Records from a data source
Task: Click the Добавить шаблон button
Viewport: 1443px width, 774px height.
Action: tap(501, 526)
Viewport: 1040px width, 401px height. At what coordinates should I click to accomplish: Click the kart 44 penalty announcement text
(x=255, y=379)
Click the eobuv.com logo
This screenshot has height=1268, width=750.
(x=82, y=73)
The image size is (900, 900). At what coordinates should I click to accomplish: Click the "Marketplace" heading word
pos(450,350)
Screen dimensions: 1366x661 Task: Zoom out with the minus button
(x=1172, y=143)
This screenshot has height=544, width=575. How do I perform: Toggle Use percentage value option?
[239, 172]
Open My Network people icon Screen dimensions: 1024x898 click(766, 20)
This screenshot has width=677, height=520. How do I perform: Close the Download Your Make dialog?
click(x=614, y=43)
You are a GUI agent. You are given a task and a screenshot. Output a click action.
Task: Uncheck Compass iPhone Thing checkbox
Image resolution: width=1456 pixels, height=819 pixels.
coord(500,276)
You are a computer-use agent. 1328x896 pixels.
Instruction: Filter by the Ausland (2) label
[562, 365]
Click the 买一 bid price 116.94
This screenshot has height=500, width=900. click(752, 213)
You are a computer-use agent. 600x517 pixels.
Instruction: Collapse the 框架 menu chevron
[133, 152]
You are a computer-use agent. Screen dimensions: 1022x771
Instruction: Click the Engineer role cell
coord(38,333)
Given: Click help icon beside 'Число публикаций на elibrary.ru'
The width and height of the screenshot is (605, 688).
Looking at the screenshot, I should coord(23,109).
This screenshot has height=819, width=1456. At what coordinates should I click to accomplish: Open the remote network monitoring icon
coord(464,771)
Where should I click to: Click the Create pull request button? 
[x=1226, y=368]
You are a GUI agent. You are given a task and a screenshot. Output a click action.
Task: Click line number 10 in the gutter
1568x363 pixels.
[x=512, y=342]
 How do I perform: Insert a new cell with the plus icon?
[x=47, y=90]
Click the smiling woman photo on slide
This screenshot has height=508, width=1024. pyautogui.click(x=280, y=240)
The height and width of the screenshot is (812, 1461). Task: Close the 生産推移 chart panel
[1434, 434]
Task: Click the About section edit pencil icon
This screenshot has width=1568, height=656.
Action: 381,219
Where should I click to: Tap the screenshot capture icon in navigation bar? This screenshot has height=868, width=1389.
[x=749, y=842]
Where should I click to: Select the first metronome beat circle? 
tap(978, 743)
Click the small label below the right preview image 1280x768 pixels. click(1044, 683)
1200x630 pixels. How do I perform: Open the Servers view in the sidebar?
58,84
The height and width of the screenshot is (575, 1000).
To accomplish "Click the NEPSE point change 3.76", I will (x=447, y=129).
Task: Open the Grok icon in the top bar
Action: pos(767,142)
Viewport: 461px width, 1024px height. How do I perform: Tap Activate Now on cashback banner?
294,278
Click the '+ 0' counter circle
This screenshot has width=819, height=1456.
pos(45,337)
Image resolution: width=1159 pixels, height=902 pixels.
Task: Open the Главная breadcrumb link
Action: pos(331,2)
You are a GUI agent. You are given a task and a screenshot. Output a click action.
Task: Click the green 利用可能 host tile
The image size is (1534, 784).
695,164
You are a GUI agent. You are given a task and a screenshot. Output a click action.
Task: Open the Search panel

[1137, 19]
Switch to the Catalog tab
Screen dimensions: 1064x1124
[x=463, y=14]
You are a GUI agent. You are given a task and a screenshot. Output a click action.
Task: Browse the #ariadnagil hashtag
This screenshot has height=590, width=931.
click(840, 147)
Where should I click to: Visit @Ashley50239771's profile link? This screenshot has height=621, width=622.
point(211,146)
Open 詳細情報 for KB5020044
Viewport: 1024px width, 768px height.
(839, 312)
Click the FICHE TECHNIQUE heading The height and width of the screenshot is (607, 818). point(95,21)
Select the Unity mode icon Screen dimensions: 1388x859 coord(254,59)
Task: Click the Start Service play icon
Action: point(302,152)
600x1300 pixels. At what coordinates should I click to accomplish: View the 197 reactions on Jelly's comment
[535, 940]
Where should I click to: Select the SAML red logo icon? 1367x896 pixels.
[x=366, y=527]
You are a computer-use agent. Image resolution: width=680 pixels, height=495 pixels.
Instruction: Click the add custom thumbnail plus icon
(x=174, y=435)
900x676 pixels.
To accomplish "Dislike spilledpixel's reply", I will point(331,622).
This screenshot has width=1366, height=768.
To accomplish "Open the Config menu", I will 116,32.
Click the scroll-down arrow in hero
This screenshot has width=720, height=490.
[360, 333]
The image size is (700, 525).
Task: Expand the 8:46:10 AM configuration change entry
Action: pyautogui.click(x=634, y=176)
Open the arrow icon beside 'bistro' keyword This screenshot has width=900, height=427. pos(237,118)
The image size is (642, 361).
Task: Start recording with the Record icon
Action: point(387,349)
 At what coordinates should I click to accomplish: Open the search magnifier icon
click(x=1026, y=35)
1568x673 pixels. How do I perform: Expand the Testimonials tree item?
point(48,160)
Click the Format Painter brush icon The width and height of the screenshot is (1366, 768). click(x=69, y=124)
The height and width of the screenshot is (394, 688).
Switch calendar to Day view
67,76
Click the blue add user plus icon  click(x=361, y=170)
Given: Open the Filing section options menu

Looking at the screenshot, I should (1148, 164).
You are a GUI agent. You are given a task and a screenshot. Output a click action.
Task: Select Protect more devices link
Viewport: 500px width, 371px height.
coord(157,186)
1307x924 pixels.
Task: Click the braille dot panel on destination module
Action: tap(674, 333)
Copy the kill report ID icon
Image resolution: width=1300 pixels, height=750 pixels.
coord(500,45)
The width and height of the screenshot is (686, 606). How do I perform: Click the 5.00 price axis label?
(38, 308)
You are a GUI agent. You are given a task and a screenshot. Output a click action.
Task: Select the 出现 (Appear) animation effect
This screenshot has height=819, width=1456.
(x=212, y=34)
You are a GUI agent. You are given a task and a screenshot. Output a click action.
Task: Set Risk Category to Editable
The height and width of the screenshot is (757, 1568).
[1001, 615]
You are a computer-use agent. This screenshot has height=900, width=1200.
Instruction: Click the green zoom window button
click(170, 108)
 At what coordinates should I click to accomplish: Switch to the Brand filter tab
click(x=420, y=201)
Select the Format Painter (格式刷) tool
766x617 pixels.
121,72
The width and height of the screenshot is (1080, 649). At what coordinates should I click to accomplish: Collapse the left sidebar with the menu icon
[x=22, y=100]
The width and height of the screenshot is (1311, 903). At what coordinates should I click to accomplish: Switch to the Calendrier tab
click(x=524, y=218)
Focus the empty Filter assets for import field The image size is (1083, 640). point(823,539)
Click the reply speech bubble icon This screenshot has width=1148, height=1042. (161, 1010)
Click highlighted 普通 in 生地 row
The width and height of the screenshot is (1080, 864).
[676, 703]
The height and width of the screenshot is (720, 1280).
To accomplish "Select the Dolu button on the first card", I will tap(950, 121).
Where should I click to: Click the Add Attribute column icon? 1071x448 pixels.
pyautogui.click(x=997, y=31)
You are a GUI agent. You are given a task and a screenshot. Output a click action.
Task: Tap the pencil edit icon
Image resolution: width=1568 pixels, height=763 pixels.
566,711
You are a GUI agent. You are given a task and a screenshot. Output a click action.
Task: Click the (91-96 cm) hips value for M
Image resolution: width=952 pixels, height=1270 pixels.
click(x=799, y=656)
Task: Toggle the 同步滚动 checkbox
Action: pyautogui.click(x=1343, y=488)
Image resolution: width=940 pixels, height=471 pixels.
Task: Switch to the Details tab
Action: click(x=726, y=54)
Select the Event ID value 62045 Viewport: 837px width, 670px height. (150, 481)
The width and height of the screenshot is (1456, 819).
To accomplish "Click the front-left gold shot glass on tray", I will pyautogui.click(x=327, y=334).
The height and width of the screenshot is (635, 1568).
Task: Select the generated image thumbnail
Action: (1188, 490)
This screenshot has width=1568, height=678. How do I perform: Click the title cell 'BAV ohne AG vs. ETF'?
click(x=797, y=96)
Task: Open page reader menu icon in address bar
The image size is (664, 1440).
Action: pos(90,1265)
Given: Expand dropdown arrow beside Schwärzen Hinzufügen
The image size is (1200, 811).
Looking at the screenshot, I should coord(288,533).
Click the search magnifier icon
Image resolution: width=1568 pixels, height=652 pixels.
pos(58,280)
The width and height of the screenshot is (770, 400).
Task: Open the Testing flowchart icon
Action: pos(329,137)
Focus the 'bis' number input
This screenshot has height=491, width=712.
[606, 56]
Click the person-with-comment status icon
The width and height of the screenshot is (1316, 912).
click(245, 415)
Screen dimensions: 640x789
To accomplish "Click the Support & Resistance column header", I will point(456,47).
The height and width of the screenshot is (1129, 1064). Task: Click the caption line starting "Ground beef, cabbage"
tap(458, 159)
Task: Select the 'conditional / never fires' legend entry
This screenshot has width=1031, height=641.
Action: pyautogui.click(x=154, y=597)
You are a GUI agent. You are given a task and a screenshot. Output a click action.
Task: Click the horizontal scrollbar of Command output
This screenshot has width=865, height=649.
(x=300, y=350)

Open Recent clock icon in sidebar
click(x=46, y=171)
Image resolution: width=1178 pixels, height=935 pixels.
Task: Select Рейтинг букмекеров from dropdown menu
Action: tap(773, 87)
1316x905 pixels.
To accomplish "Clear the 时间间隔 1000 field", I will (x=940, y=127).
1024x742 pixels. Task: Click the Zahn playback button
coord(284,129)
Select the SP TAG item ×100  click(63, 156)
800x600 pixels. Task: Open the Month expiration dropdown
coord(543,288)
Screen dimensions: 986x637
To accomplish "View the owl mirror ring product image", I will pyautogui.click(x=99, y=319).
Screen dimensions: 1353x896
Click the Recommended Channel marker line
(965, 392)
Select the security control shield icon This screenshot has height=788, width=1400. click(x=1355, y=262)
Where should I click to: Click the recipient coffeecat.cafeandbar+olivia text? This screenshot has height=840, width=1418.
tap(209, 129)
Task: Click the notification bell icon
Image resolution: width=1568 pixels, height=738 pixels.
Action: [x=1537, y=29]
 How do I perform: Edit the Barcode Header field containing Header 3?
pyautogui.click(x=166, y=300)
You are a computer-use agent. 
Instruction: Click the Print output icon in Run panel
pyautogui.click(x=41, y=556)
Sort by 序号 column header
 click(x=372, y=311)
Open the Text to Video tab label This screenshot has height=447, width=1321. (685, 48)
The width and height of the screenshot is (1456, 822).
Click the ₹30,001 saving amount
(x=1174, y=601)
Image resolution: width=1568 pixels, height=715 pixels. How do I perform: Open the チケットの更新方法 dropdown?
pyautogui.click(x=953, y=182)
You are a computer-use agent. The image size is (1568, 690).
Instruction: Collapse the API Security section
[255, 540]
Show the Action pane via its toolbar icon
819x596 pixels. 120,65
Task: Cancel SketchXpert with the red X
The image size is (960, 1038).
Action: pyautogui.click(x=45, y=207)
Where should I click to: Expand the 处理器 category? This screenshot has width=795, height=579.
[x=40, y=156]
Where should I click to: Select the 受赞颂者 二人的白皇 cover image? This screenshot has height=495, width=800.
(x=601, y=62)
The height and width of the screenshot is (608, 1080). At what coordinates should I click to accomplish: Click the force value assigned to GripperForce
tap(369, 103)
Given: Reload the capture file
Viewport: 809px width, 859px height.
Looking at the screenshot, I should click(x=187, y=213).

◆ **PROBLEM STATEMENT**:
Reproduce the lines of the listing above verbatim, from the line containing "You are a computer-use agent. 600x517 pixels." to the line containing "coord(464,771)", including both of those lines.

◆ **THE COMPLETED TASK**:
You are a computer-use agent. 600x517 pixels.
Instruction: Collapse the 框架 menu chevron
[133, 152]
You are a computer-use agent. Screen dimensions: 1022x771
Instruction: Click the Engineer role cell
coord(38,333)
Given: Click help icon beside 'Число публикаций на elibrary.ru'
The width and height of the screenshot is (605, 688).
Looking at the screenshot, I should coord(23,109).
This screenshot has height=819, width=1456. At what coordinates should I click to accomplish: Open the remote network monitoring icon
coord(464,771)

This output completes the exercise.